The request: In the records below, give the lines as a numbered list, starting at the line that contains "This screenshot has height=536, width=1568." and ending at the line that contains "Action: [497, 46]", both ends included and blank lines left out.

Provided data:
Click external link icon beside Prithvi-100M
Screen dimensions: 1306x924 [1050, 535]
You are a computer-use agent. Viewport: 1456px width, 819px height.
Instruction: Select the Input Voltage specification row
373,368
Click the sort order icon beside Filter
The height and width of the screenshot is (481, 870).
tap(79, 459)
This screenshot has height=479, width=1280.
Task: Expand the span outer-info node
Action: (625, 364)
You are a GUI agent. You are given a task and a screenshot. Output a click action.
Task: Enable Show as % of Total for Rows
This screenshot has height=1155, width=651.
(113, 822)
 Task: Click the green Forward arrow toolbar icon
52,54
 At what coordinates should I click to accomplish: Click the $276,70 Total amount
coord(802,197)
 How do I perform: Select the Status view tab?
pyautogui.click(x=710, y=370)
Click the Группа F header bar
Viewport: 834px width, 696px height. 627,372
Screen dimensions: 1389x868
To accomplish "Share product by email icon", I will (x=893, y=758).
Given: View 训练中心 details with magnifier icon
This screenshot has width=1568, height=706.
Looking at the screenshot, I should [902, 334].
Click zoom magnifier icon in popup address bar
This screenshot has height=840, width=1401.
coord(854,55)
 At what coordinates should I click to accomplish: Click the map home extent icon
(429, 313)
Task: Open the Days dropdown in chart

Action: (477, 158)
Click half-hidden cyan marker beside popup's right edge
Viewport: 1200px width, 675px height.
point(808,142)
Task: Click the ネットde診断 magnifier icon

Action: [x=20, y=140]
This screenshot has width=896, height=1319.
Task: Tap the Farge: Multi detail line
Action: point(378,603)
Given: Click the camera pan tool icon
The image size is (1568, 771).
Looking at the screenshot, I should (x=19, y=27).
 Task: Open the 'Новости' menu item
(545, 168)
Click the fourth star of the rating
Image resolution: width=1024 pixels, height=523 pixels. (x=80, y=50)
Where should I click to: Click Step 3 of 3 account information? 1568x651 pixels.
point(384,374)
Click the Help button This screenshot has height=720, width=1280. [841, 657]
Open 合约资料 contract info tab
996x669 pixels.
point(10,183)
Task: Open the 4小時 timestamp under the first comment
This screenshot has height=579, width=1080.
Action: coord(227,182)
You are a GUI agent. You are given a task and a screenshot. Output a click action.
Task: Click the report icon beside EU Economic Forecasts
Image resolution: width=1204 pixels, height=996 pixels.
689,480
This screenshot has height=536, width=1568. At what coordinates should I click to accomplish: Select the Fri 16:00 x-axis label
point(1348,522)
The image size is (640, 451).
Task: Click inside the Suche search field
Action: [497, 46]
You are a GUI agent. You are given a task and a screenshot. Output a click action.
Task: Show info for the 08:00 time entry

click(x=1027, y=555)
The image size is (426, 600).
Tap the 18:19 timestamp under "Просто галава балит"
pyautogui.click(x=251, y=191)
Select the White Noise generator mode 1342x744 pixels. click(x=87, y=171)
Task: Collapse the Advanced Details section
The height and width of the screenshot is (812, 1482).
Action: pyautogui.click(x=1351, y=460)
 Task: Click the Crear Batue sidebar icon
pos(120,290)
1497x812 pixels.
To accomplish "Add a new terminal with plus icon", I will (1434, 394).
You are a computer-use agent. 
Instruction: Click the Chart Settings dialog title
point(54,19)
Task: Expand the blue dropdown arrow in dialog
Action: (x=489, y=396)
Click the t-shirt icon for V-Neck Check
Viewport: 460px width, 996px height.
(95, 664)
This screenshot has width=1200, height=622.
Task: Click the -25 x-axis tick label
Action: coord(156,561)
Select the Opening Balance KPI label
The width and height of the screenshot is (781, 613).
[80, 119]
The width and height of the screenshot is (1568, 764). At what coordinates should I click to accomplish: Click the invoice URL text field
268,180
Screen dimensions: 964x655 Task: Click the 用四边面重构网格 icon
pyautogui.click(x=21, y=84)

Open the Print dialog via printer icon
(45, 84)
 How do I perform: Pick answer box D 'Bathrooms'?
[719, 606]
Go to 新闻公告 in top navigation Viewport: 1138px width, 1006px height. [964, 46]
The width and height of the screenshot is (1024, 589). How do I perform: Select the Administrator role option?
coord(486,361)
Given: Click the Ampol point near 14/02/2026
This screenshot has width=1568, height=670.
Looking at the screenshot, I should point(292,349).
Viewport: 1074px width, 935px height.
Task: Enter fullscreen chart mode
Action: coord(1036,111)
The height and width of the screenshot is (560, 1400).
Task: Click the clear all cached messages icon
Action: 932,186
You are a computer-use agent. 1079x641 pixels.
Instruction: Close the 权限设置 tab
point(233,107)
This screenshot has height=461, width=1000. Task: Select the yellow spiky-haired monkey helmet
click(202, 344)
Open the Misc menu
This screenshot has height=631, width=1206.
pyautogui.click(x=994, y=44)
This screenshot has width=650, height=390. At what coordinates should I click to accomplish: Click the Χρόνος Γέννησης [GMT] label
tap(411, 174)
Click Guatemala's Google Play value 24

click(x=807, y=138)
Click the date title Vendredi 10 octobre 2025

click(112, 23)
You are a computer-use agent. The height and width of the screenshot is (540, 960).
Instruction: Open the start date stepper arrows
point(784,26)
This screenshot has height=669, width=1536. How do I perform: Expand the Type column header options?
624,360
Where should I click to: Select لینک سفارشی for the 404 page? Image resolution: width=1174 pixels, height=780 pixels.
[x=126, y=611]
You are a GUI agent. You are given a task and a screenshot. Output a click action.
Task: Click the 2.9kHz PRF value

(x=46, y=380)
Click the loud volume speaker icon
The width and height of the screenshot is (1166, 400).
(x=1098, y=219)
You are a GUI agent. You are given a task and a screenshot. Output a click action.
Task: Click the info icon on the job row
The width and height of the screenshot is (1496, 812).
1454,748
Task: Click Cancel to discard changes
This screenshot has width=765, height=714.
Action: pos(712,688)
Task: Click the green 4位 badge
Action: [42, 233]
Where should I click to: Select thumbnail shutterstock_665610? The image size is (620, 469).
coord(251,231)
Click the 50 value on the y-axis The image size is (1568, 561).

Answer:
1. This screenshot has height=536, width=1568. At what coordinates should I click to accomplish: Select the Fri 16:00 x-axis label
2. point(1348,522)
3. The image size is (640, 451).
4. Task: Click inside the Suche search field
5. Action: [497, 46]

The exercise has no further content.